The involvement of agency lawyers in the decision making would widen the scope of the inquiries into the matter that have now begun in Congress and within the Justice Department. Any written documents are certain to be a focus of government investigators as they try to reconstruct the events leading up to the tapes’ destruction.

The former intelligence official acknowledged that there had been nearly two years of debate among government agencies about what to do with the tapes, and that lawyers within the White House and the Justice Department had in 2003 advised against a plan to destroy them. But the official said that C.I.A. officials had continued to press the White House for a firm decision, and that the C.I.A. was never given a direct order not to destroy the tapes.

“They never told us, ‘Hell, no,’” he said. “If somebody had said, ‘You cannot destroy them,’ we would not have destroyed them.”

It sounds like a lot of double-talk, and it sounds as though all of it comes from the CIA. The agency asked for a legal opinion, and received it: don't destroy the tapes. One can spin it as one likes, but a "firm decision" doesn't require a "Hell, no." The CIA didn't like the answer it received and decided to ignore it.

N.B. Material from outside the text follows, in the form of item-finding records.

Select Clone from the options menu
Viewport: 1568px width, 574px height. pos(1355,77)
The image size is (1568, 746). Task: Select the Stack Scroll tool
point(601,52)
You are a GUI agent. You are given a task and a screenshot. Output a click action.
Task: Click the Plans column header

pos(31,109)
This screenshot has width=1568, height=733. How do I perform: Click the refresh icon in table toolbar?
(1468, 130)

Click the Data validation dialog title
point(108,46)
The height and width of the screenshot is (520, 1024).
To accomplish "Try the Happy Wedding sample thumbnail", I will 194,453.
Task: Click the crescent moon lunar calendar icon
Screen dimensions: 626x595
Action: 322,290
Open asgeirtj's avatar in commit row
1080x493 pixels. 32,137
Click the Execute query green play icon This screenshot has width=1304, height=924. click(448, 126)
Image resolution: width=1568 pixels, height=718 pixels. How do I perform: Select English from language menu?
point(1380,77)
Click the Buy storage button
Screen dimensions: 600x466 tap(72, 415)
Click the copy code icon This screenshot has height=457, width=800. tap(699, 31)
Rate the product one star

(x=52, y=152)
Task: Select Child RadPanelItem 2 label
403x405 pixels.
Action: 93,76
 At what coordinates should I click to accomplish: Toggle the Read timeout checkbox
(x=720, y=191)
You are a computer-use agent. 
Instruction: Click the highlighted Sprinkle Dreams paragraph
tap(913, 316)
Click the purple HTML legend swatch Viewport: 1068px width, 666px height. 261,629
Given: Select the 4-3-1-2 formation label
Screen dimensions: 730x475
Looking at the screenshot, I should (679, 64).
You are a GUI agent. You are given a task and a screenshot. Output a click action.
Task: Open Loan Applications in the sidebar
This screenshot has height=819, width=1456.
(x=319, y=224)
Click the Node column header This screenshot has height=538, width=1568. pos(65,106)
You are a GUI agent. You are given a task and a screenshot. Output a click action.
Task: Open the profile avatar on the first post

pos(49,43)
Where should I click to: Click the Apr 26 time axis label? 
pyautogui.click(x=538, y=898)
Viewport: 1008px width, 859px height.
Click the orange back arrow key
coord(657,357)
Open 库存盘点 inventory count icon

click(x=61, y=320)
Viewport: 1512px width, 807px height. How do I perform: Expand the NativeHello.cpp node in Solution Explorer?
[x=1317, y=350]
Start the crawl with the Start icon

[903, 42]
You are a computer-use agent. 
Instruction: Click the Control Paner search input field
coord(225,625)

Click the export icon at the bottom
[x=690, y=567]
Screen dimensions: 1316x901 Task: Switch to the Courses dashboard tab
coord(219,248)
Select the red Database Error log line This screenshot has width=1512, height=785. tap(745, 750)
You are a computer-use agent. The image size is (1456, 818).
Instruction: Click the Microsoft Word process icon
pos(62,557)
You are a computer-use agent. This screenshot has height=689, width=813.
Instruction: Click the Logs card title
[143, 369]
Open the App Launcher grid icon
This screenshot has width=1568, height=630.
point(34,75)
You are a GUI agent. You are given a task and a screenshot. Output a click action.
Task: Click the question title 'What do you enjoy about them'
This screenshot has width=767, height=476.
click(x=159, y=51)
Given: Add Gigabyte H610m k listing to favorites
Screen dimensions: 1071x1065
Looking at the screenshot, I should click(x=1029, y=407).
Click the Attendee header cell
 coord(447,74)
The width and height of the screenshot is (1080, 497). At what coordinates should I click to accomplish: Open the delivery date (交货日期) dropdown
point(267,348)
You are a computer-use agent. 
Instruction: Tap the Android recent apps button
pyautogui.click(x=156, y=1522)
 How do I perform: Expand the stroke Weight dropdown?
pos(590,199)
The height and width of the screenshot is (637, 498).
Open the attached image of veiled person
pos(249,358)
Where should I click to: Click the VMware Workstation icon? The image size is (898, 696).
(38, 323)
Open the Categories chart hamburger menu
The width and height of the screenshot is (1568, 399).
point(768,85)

The New York Times appears to have some problems reporting this story, too. How could John Rizzo get angered by a decision his team made? Mazzetti reported on Saturday that Rizzo knew nothing about the destruction of the tapes until afterwards, but now the Gray Lady says the lawyers concurred on the destruction beforehand. It's hard to believe that the CIA's attorneys would cut the chief counsel out of the decision loop.

Mazzetti and Shane say that this widens the scandal. It doesn't do that at all; if anything, it muddies it considerably. If the lawyers determined that the tapes should get destroyed, one presumes they had a reason to make that decision. It no longer looks like a rogue operation to obstruct justice, or at least looks a lot less like it, and more of the controlled, considered step the CIA claimed it was. It also still doesn't make this a "widening" scandal in an agency sense. It remains a CIA issue, especially since the Times makes it clear that Langley ignored White House counsel on this step.

The good Captain has more here. But this stinks to high heaven.

Meanwhile today's WSJ highlights the fact that Pelosi and the Dems knew about the interrogations and tapes five years ago. An excerpt:

After three days of screaming headlines about the CIA destroying videotapes in 2005 of the "harsh" interrogation of two terrorists, it now comes to light that in 2002 key members of Congress were fully briefed by the CIA about those interrogation techniques, including waterboarding. One member of that Congressional delegation was the future House Speaker, Nancy Pelosi.

The Washington Post on Sunday reported these series of briefings. While it is not our habit to promote the competition, readers should visit the Post's Web site and absorb this astonishing detail for themselves as reported by Joby Warrick and Dan Eggen in "Hill Briefed on Waterboarding in 2002: In meetings, spy panels' chiefs did not protest, officials say."

Porter Goss, the former chair of the House Intelligence Committee who later served as CIA director from 2004 to 2006 is explicit about what happened in these meetings: "Among those being briefed, there was a pretty full understanding of what the CIA was doing. And the reaction in the room was not just approval, but encouragement."

In all, the CIA provided Congress with some 30 briefings on waterboarding before it became a public issue.